» **TASK GOAL**:
Would you return, word for word, the lines of the data below from the line with "Instruction: Go to the Discord nav link" through the line with "Given: Click the terminal", and no others?

» **RECORD EXCERPTS**:
++++++++++

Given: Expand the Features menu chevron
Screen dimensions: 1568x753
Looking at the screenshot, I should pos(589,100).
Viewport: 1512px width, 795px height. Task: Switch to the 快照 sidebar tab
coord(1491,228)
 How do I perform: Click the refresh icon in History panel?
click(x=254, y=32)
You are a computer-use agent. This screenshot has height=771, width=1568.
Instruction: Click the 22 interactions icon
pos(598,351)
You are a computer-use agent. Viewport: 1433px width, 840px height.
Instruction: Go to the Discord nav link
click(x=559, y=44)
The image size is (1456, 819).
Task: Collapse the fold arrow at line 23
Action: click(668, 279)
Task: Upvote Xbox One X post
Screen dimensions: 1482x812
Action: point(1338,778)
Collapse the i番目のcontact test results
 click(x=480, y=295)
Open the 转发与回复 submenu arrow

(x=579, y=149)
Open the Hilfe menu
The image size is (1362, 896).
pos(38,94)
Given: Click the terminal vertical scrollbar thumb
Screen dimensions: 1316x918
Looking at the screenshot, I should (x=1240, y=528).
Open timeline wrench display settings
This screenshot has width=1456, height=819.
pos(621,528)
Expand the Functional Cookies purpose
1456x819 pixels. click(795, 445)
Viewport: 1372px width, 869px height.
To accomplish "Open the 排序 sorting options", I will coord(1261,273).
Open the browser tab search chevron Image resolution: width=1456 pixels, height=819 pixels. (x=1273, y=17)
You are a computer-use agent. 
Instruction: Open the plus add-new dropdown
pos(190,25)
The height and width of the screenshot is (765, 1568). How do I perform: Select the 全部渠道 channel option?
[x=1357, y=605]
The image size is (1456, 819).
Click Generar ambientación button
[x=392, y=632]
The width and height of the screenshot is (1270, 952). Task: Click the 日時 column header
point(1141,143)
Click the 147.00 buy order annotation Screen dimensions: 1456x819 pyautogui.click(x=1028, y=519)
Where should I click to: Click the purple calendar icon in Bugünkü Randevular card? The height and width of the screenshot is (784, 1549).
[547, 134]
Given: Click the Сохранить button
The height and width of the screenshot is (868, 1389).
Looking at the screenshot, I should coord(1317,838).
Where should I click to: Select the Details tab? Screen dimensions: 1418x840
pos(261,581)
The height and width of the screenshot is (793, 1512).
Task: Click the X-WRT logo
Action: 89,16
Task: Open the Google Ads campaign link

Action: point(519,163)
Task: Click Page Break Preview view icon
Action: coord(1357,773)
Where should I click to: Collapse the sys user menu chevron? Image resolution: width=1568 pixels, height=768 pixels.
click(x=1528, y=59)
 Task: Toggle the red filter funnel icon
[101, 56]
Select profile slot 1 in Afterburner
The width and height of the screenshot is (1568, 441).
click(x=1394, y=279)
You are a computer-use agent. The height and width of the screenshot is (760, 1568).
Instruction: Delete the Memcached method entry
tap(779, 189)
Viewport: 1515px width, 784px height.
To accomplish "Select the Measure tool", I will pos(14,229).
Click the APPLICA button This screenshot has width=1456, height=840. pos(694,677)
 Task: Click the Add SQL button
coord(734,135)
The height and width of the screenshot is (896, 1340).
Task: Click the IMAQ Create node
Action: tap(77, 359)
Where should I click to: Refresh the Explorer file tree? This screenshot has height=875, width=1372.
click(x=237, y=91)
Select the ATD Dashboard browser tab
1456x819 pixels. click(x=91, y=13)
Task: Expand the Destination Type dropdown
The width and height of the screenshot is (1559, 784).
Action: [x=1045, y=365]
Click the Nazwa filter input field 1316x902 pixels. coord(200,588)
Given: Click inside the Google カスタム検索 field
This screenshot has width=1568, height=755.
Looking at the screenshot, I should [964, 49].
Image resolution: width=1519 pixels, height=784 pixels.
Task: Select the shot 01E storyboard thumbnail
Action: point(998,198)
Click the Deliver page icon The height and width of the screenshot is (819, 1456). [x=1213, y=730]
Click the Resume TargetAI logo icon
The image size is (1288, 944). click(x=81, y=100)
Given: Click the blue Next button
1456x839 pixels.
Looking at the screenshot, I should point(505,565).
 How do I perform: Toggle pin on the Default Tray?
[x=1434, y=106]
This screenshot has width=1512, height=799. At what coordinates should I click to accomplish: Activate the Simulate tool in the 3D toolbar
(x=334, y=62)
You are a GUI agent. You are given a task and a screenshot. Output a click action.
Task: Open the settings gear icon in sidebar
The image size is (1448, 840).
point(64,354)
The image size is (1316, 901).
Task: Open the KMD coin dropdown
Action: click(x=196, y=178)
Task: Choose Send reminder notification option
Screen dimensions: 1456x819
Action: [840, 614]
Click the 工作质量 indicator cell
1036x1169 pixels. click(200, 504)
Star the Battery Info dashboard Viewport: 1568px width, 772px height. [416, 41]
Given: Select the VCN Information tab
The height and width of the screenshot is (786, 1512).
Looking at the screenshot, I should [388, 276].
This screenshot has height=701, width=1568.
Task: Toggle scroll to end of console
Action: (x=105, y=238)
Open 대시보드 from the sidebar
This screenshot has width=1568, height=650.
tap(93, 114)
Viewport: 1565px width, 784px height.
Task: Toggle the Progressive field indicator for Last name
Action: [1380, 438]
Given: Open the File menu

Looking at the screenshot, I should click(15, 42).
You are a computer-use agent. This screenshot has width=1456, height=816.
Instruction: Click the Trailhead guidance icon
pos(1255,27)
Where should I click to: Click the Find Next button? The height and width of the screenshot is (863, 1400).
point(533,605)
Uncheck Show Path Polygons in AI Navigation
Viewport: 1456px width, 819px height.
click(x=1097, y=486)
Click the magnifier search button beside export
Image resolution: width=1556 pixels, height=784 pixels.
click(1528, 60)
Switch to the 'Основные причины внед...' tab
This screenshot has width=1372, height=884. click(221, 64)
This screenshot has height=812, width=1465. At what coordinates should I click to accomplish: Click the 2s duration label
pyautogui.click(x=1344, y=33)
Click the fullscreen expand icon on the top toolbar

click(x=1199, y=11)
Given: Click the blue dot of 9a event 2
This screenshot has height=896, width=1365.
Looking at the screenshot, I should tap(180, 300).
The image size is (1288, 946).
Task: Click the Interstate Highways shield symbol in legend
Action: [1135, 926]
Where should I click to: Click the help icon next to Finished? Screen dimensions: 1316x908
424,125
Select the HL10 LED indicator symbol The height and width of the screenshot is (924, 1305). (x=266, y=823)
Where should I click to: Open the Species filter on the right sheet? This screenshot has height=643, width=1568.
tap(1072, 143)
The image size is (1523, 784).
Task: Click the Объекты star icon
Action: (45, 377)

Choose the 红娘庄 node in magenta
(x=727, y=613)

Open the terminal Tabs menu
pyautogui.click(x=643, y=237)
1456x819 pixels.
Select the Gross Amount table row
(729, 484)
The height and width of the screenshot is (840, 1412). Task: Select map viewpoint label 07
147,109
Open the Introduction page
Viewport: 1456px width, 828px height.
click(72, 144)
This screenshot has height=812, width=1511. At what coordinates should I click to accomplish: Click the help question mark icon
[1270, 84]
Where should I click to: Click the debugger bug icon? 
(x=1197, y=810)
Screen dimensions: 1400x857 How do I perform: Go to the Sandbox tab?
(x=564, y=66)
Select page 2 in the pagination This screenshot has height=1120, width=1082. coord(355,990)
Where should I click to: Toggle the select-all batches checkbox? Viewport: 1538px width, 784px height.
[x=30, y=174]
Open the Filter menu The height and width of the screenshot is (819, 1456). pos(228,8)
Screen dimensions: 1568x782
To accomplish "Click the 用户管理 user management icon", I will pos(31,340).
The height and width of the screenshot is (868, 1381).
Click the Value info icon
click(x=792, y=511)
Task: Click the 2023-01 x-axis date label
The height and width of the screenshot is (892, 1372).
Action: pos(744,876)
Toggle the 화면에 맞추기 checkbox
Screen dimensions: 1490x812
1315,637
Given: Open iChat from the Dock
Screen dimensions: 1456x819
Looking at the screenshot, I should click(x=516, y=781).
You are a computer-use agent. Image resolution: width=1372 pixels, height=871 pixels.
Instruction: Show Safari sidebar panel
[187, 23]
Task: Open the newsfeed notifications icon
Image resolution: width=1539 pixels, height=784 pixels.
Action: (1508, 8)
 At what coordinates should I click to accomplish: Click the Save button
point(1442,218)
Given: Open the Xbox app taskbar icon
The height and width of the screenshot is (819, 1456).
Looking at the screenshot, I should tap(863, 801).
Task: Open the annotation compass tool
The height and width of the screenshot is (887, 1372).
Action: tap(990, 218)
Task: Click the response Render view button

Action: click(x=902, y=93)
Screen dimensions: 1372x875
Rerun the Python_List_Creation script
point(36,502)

++++++++++

» **SOLUTION TO THIS EXERCISE**:
Instruction: Go to the Discord nav link
click(x=559, y=44)
The image size is (1456, 819).
Task: Collapse the fold arrow at line 23
Action: click(668, 279)
Task: Upvote Xbox One X post
Screen dimensions: 1482x812
Action: point(1338,778)
Collapse the i番目のcontact test results
 click(x=480, y=295)
Open the 转发与回复 submenu arrow

(x=579, y=149)
Open the Hilfe menu
The image size is (1362, 896).
pos(38,94)
Given: Click the terminal vertical scrollbar thumb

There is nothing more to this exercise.